You create a character with a personality, backstory, and everything, and get together with friends, and roleplay with those characters. It’s not LARPing, Live Action Role Playing, so there is no physical acting or costumes. You sit around a table and let the dice determine, with the help of some stats on your character sheet, what you can and can’t do. D&D is like a choose-your-own-adventure story. 

Other than it being fun, there are other benefits to playing Dungeons and Dragons. Some therapists have seen its usefulness with children in therapy. For example, Dr. Raffael Boccamazzo, the Clinical Director of Take This, uses “D&D to help teens who are struggling to adapt solid social skills.” This ISTE (International Society for Technology in Education ) article describes how educators can use the game to engage students. Players can also learn leadership skills. There are even TED talks describing how the game made people more “connected, creative, and compassionate.” In addition to improving one’s storytelling, playing Dungeons and Dragons can also help reinforce math skills from basic addition and subtraction to more advanced probability theory.

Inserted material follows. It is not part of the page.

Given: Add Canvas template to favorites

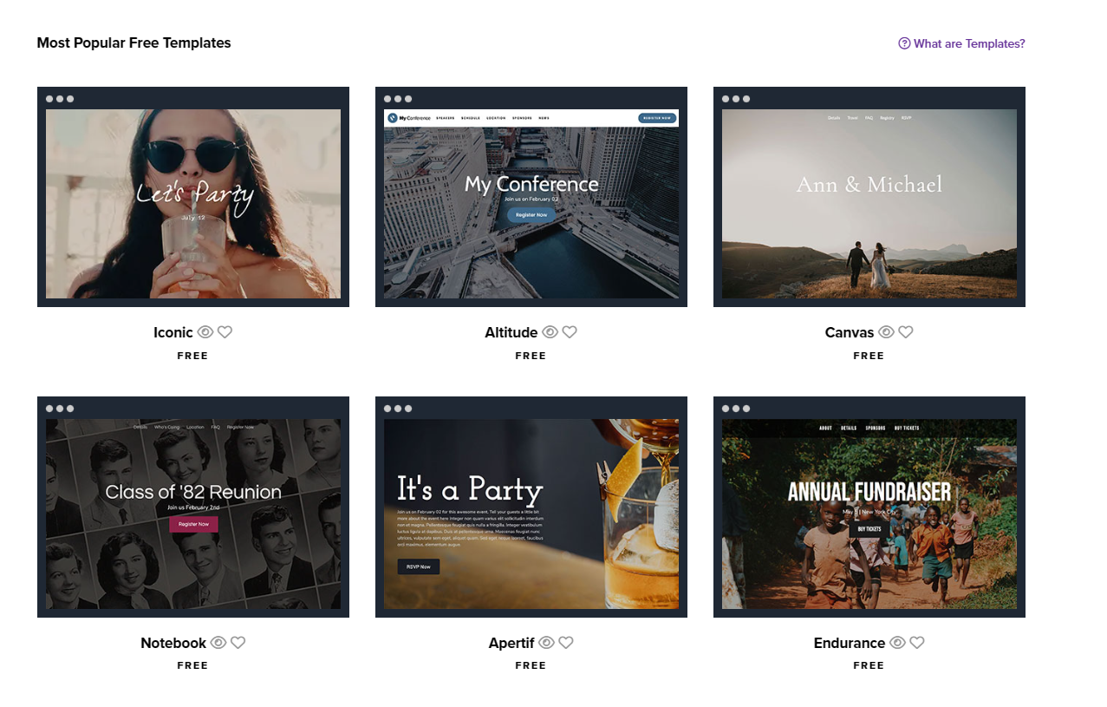Looking at the screenshot, I should [906, 332].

If you haven’t played before, you should give it a try. Hesitant? I understand.

For some reason, D&D is often aligned with demon worshiping. Uh, what? It’s a storytelling game. It’s pretend. While there are some in-game demon references, it is primarily the bad guys, and it is only a plot device.

Sometimes it’s considered a game only nerds play (this is kind of true, but you don’t have to be one).

It’s also sometimes written off as a child’s game. This isn’t true. My dad is the best DM I have ever played with, and I am in a fantastic campaign made up of mostly adults.

Another common misconception is that it takes a lot of work to set up. There are a lot of great websites that help you with rules. I have noticed around school that a lot of people know what D&D is, but few people play. Of the 40 students I interviewed, only four others had played the game before. I blame the lack of communication, hence this article.

If you’re interested, there is a game at the Huntsville STEAM Works every Thursday from 6 to 9, no experience necessary. It’s an open table, so you don’t need to show up every time. Just bring a character, and ask for Gamers Guild.

Good luck, and may the dice be ever in your favor. (See what I did there? D&D pun… Ok, I’ll stop.)